Mit dem Spezialbohrgestänge der "Joides Resolution" bohrten die Forscher Löcher in den Meeresboden und untersuchten dann den Inhalt Schicht für Schicht. Was auf den ersten Blick einer Standard-Bohrtechnik gleichkommt, steckt voller Tücken. Um bei den Proben sicher zu sein, dass keine Bakterien von oberen Schichten oder aus dem Meerwasser bei der Bohrung unbemerkt in die Proben kommen, haben die Forscher ein doppelt abgesichertes Analyseverfahren entwickelt. Mit einer Kombination von zwei leicht nachzuweisenden Indikatorstoffen konnten sie dieses Problem in den Griff kriegen. Nur Bohrkerne, bei denen beide Indikatorsubstanzen nicht nachweisbar waren, kamen in die Wertung.


Jetzt liegen die ersten Auswertungen vor
In allen Bohrkernen aus bis zu 420 Meter Tiefe, also in bis zu 35 Millionen Jahre alten Ablagerungen, fanden die Forscher Spuren von Leben. Unter dem Mikroskop konnten sie in allen Schichten intakte Zellen zählen. Je nach Tiefe fanden sie deutliche Veränderungen in den Konzentrationen einer Reihe von chemischen Verbindungen und Elementen. Mit diesen Tiefenprofilen konnten die Forscher genau berechnen, welche Prozesse dort ablaufen. Man vermutete zunächst, dass eine bisher unbekannte versteckte Nahrungsquelle wie Wasserstoff genug Energie für die Lebensprozesse zur Verfügung stellt. Jetzt stellt sich heraus, dass dies nicht der Fall ist und dass ausreichend Nahrung in Form von Kohlenstoffverbindungen vorhanden ist, auch in den 35 Millionen Jahre alten Schichten. Dieses organische Material stammt von vor Urzeiten abgestorbenen Lebewesen und ist der schwer verdauliche Rest, den Mikroorganismen nicht zersetzen konnten. Weil diese Stoffe so schwer verdaulich sind, müssen die Lebensprozesse in dieser tiefen Biosphäre extrem langsam ablaufen. In der Arbeitsgruppe Paläomikrobiologie des Oldenburger Instituts für Chemie und Biologie des Meeres gelang es, aus den Proben mehr als 170 Reinkulturen zu isolieren. Sie fanden mindestens 14 verschiedene Arten, darunter mehrere bisher unbekannte. Damit war der Beweis erbracht, dass es sich bei den Zellen um aktive Lebensformen handelt.

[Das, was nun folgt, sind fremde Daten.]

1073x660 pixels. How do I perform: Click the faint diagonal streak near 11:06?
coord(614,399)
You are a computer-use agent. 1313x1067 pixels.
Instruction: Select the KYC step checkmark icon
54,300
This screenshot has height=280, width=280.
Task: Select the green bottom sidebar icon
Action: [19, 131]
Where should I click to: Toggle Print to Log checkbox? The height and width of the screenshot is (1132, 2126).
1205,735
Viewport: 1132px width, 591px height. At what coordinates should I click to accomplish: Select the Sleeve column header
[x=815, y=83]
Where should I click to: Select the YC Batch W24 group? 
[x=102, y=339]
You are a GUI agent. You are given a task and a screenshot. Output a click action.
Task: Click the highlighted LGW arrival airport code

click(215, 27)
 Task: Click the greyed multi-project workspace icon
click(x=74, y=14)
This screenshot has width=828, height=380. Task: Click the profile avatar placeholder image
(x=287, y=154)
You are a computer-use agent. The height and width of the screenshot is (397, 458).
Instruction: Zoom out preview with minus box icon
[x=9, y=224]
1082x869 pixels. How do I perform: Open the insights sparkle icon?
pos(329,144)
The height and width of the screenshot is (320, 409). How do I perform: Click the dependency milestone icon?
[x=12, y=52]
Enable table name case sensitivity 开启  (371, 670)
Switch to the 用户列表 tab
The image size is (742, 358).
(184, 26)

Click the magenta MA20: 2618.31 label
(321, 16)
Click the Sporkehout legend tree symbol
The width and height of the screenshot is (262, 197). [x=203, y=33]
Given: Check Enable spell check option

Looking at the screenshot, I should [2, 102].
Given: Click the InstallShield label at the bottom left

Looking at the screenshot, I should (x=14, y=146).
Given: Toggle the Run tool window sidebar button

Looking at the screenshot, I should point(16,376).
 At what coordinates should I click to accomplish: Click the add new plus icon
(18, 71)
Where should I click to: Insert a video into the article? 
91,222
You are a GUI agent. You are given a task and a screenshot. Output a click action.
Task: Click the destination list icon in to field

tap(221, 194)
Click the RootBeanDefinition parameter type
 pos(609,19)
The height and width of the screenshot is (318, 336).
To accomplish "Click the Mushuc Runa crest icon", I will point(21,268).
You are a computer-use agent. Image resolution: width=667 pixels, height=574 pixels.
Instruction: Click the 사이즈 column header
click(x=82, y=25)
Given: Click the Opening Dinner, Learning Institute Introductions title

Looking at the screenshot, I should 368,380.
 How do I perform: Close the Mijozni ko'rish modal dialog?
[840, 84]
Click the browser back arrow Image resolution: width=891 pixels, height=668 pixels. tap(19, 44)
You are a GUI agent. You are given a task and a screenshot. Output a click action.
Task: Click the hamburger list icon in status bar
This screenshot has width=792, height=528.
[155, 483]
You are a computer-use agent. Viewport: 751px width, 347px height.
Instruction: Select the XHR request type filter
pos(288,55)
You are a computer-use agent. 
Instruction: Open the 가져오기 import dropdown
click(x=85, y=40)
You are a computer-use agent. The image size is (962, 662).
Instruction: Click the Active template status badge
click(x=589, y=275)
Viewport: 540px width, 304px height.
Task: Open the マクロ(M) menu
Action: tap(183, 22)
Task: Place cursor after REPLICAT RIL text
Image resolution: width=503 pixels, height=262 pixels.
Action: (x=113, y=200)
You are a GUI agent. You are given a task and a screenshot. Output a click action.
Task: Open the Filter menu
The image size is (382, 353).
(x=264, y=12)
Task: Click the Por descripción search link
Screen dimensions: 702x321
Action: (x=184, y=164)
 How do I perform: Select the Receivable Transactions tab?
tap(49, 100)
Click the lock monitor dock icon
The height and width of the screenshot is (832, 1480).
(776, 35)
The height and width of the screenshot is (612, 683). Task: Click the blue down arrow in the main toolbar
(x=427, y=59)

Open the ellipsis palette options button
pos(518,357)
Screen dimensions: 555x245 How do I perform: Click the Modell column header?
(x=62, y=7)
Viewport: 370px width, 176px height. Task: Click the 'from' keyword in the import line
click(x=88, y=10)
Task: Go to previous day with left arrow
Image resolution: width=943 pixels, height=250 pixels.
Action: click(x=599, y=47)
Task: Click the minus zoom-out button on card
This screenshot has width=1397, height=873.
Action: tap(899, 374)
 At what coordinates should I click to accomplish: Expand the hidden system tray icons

Für Prof. Dr. Bo Barker Jørgensen, den deutschen Leiter des Projekts, stellen sich jetzt neue Fragen. Wie hängt diese tiefe Biosphäre mit ihren extrem langsamen Prozessen mit der oberen Biosphäre zusammen? Wie ist der Lebensraum strukturiert? "Die Antwort auf diese Fragen kann uns helfen zu verstehen, wie das Leben auf der Erde entstanden ist und wie ähnliche Prozesse auf anderen Welten ablaufen könnten", fasst Jørgensen zusammen. Unterstützung für die deutsche Beteiligung an diesem ehrgeizigen Projekt kommt von der Deutschen Forschungsgemeinschaft (DFG) und dem Bundesministerium für Bildung und Forschung (BMBF).